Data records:
____________________
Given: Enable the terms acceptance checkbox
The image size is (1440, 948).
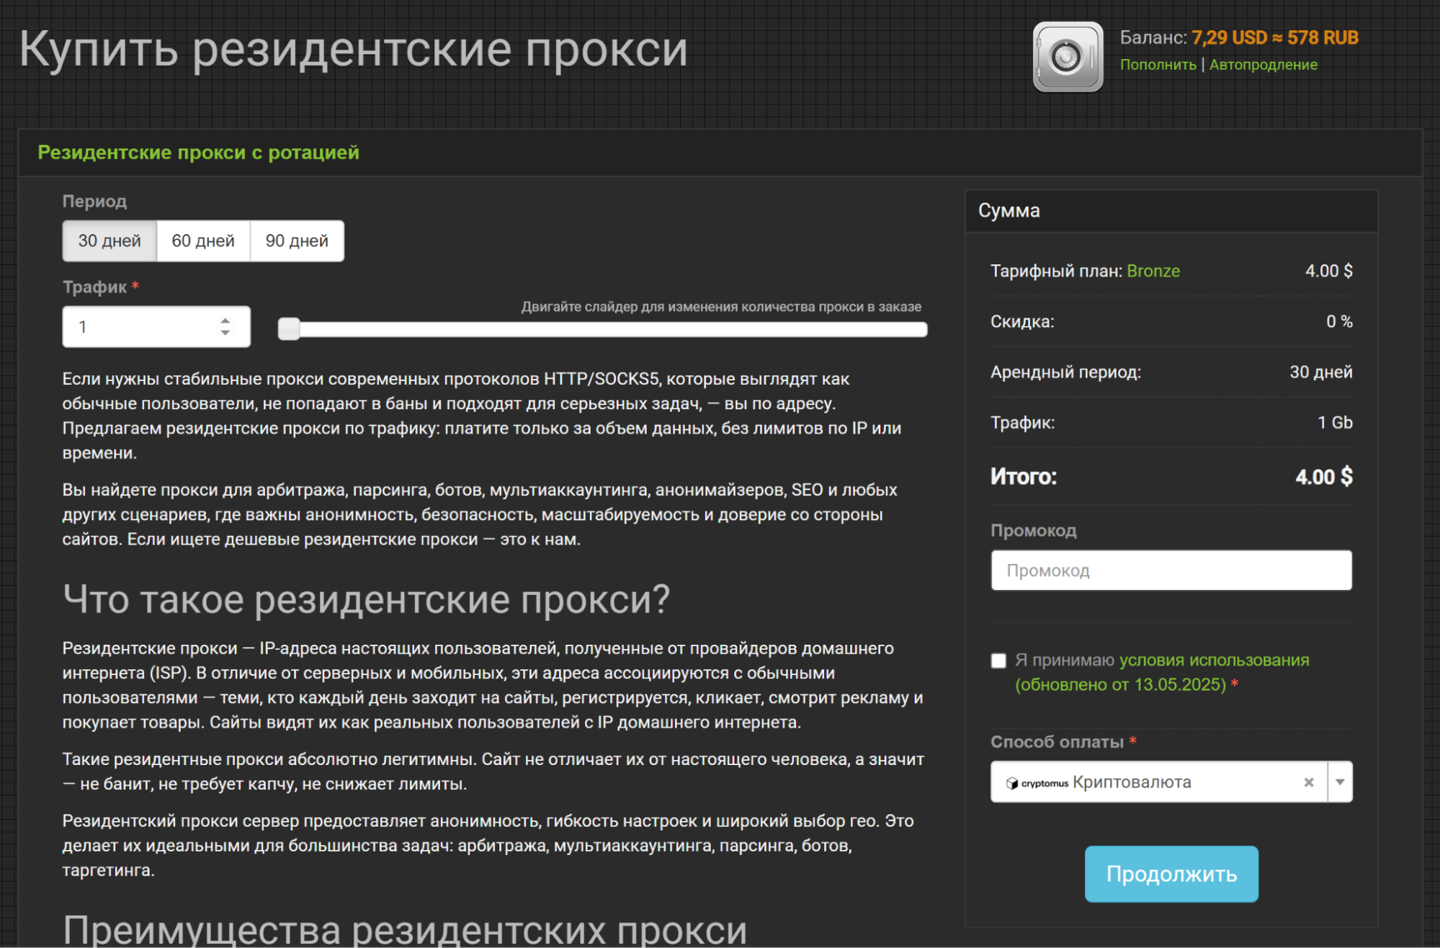Looking at the screenshot, I should [998, 660].
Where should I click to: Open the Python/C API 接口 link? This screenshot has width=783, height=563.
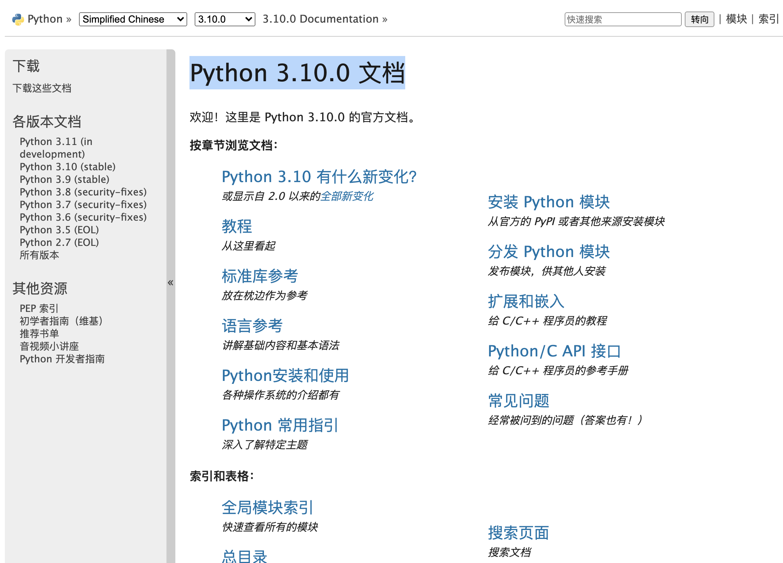pyautogui.click(x=554, y=351)
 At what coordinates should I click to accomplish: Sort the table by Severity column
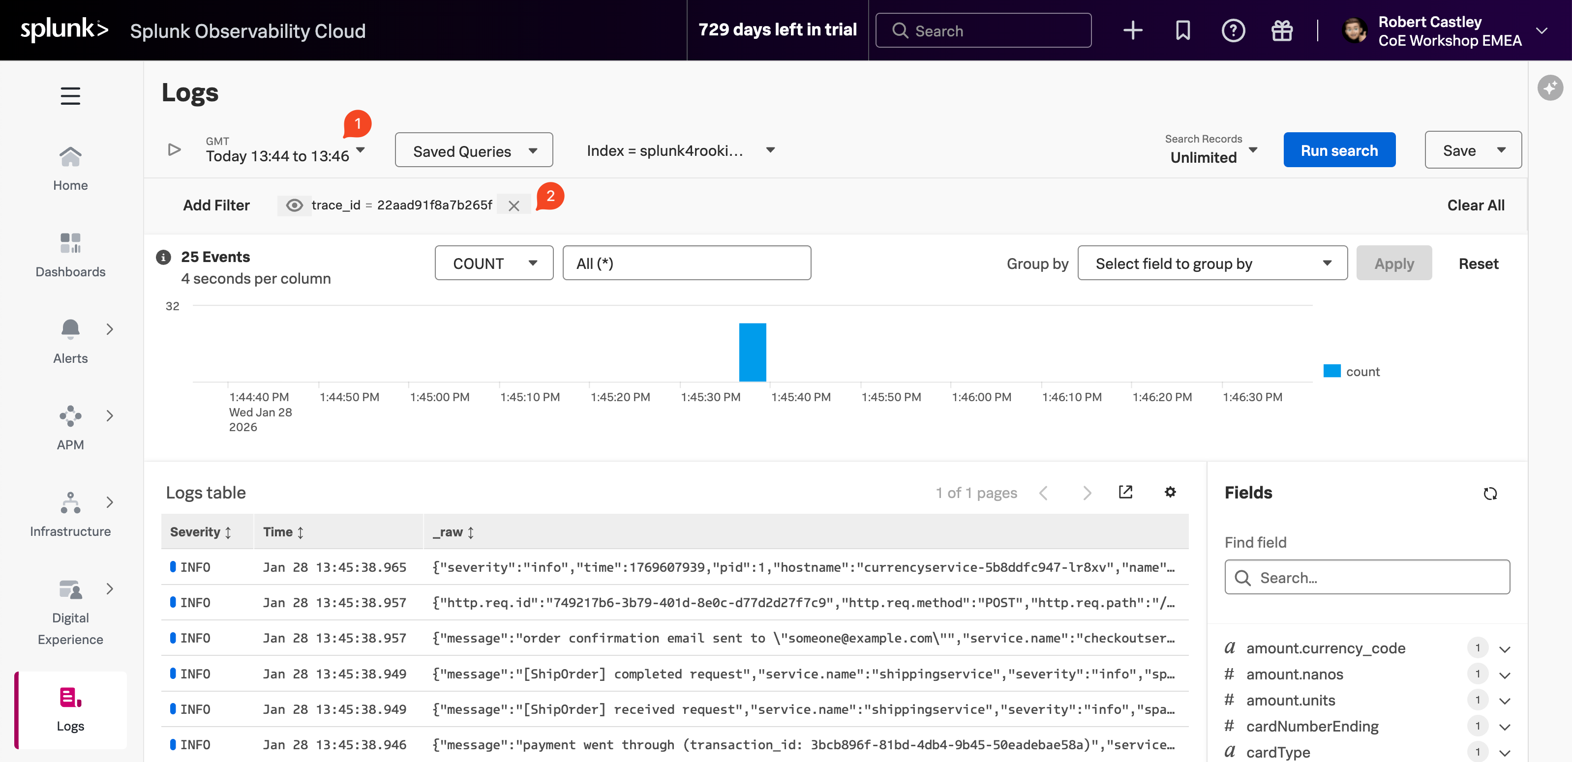click(200, 532)
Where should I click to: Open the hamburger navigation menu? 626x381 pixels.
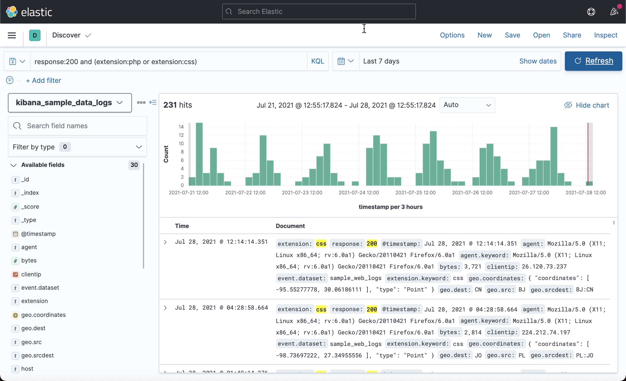pos(12,35)
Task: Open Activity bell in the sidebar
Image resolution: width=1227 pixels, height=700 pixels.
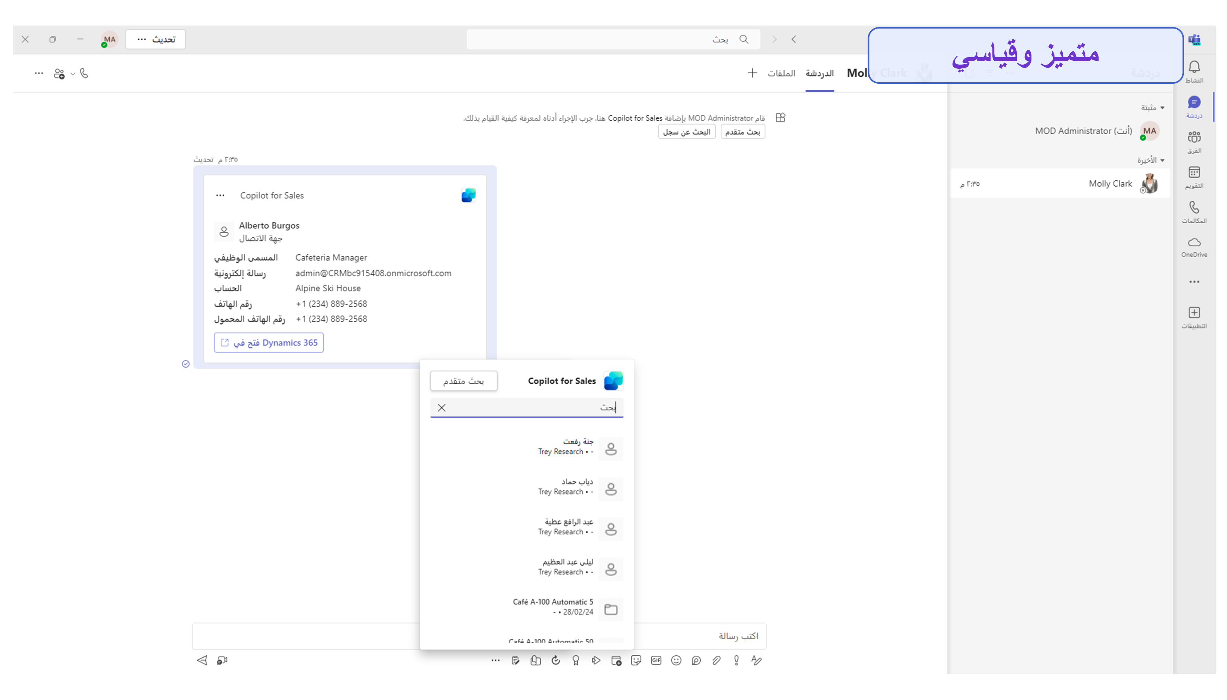Action: coord(1194,71)
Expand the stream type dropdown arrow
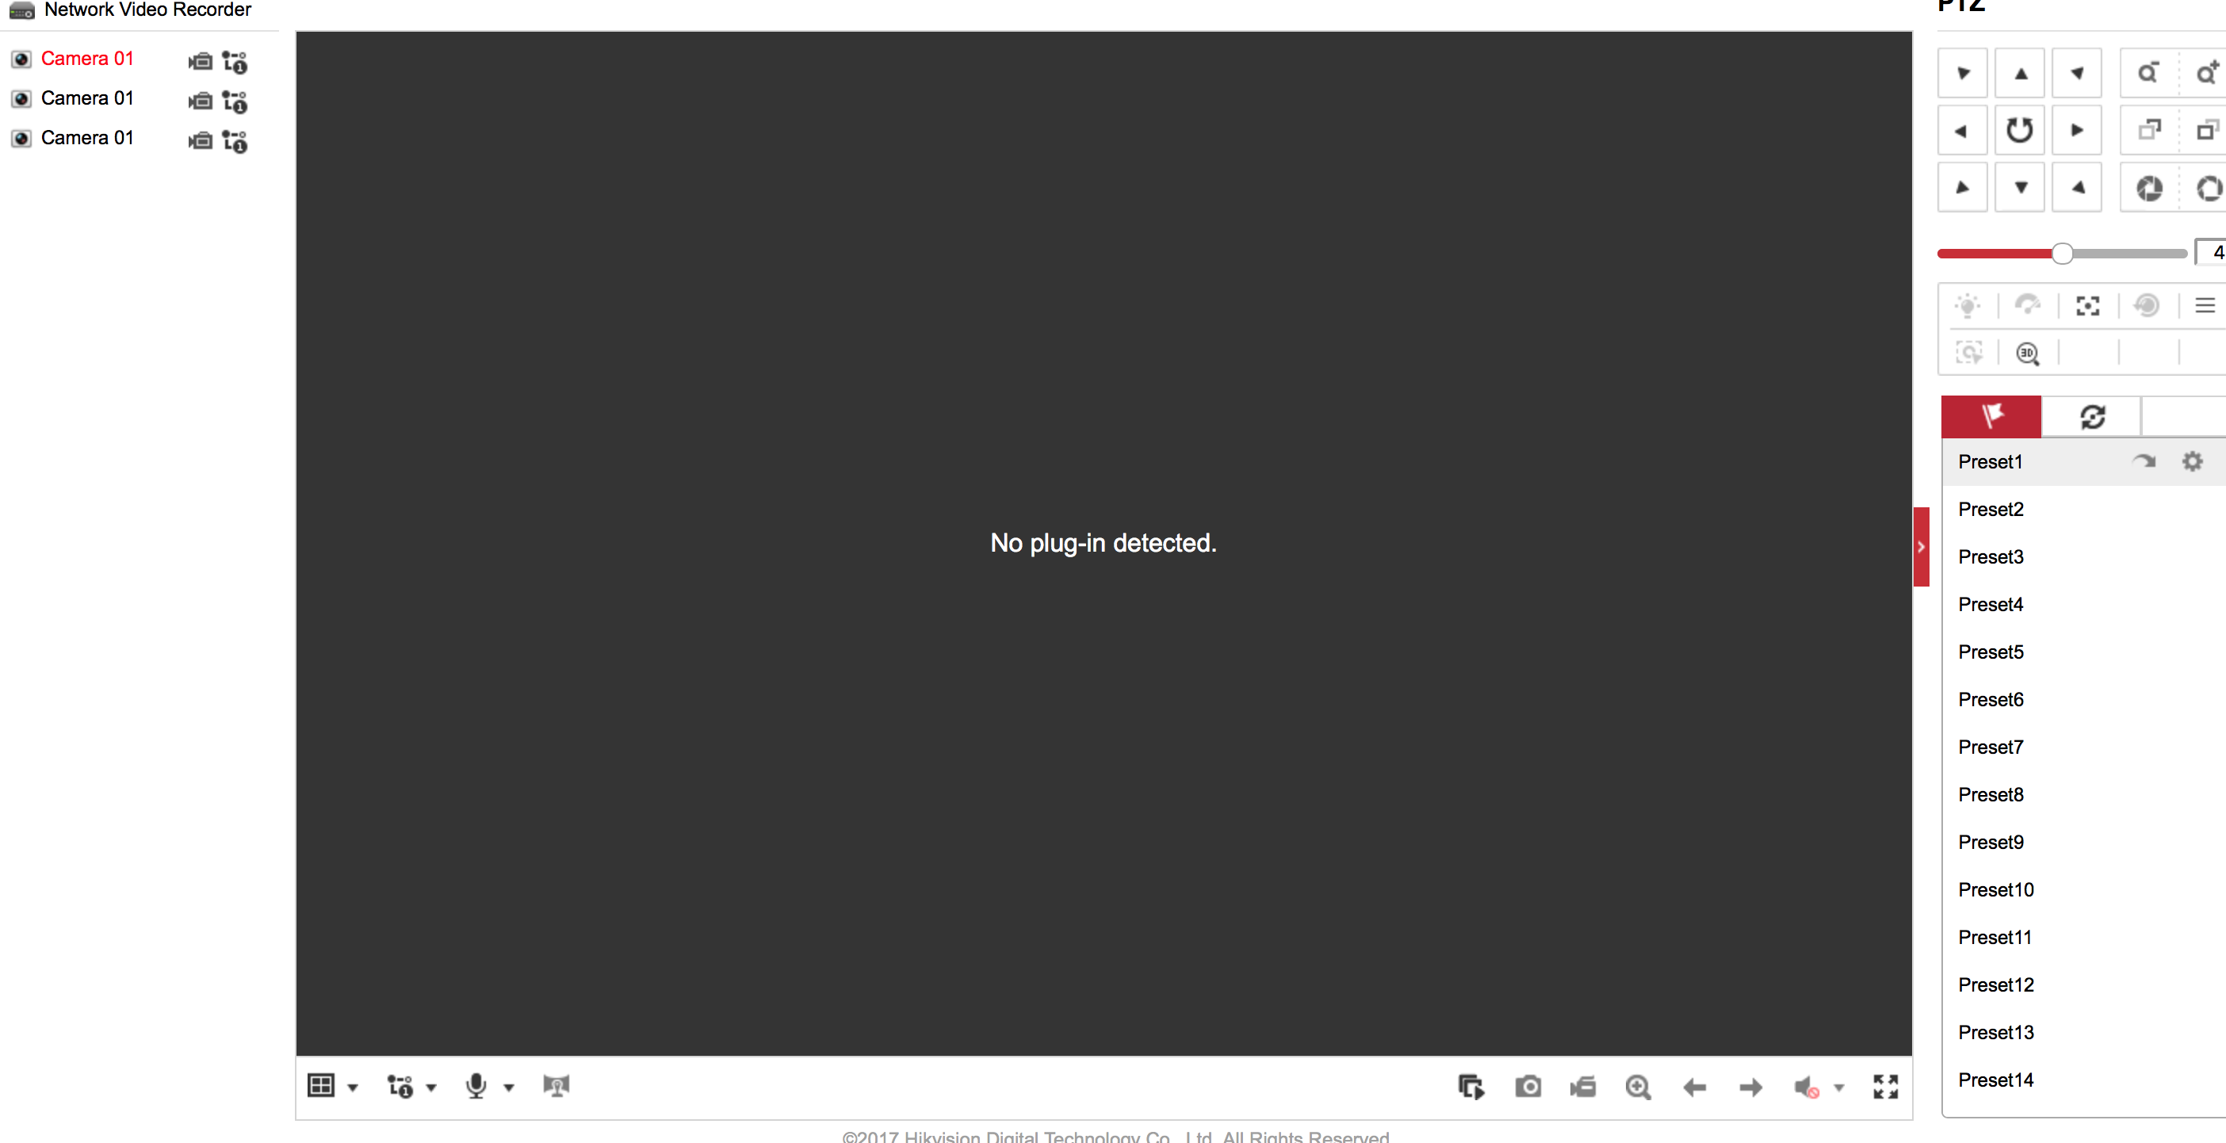The height and width of the screenshot is (1143, 2226). tap(431, 1088)
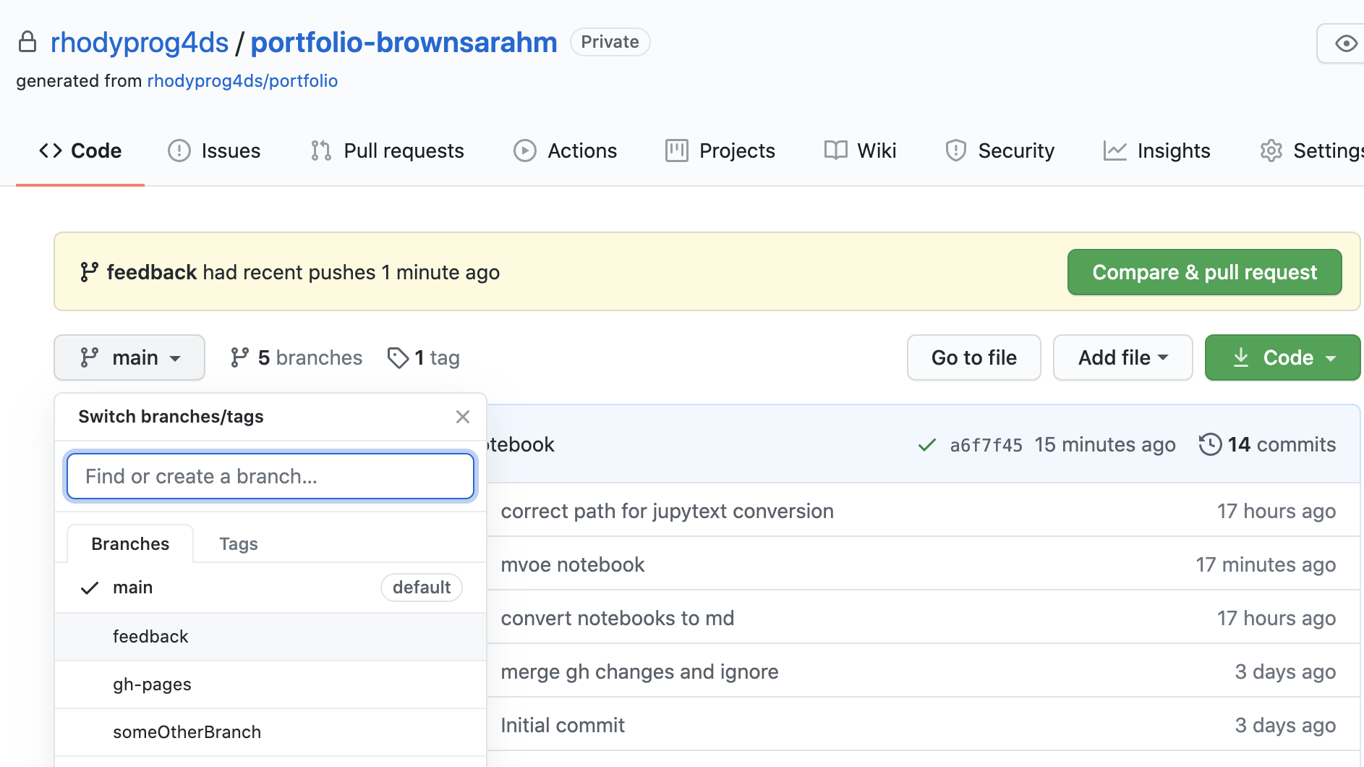This screenshot has width=1364, height=767.
Task: Select the Branches tab
Action: [x=129, y=543]
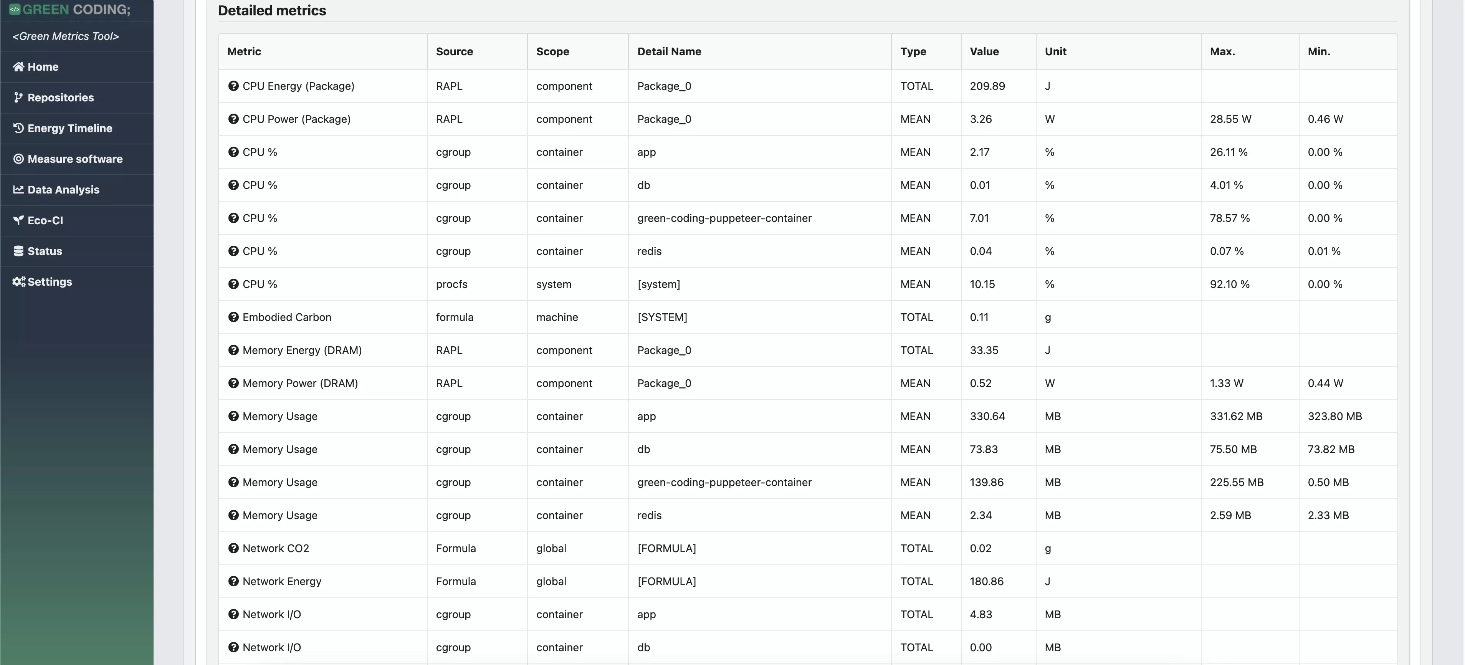The image size is (1465, 665).
Task: Sort table by the Metric column header
Action: coord(244,51)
____________________
» **Your objective**:
No pictures go in the copy. Retype exactly the lines from the one with "Where should I click to: Open the hamburger" through the last line of the entries above, both included, and nothing more.

» **Response box**:
Where should I click to: Open the hamburger navigation menu? 626x381 pixels.
pos(12,35)
Task: Open Activity bell in the sidebar
Image resolution: width=1227 pixels, height=700 pixels.
Action: coord(1194,71)
Expand the stream type dropdown arrow
The height and width of the screenshot is (1143, 2226). tap(431, 1088)
This screenshot has width=1364, height=767.
Task: Select the Branches tab
Action: [x=129, y=543]
The image size is (1465, 665).
Task: Sort table by the Metric column header
Action: coord(244,51)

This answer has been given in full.